Morality and Healthcare

Morality is intrinsic to any healthcare system for the simple reason that healthcare involves choices, and especially because it involves choices that affect the lives and interests of others. This is apparent at the macroscopic, policy level where the choices determine what portion of the population will bear the brunt of the consequences of rationing, whether future generations will be indentured for the medical costs of their ancestors, and whether individual values should yield to the policy preferences of distant functionaries. Were this all there was to the moral aspect of healthcare, boards and comissions and government departments could proceed in their missions, unvexed by the implication for individual cases, but this is not all there is to the matter.

Morality is an inherently personal phenomenon, and cannot be delegated to government agencies or political operatives. Moral issues in medicine arise precisely because people do not all share the same values regarding what is meaningful, or sacred or important in life when confronted with a health issue. It might be possible for one person afflicted with amyotrophic lateral sclerosis to find exquiste meaning in overcoming the impairments of his condition, and for another, meaning may be found in deferring to the inevitable. Some people might find life more worthwhile if they ignore the risk factors associated with the way they live, while others may opt for a more objectively prudent path. The government does not contain a "Department of Meaningful Life" and should not pretend that it does by usurping decisions that implicate what a person finds most meaningful into the Department of Health and Human Services.
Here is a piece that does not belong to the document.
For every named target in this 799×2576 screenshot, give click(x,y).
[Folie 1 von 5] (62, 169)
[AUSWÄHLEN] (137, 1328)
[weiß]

Only the person involved can say for sure whether the most meaningful part of a stroke victim's life might be in having her daughter hold her hand waiting for the end, or whether the same patient might value living to see her granddaughter graduate from college. Some people want to exit this world figuratively kicking and screaming, raging as it were against the dying of the light; others would prefer to avoid the fuss. The key principle however is that these are choices people make based on what is important to them, based on their values. This, essentially is the key difference between a healthcare market and a government healthplan.

If a person wishes to exhaust his own resources living his life in the manner most meaningful to him, even if it would make a government accountant frown, then allowing him to do so is not only moral, it is a matter of respect for personal dignity.It is no simall coincidence that a free market involves individual people making free choices in the context of their individual circumstances, and a moral society does the same. The alternative to either involves the government depriving the individual of his moral choices by force, either proscribing them directly or by rationing them away. When society begins to abrogate moral choices in the interests of efficiency, it assumes less the character of a civilized society, and more the droning uniformity of a hive.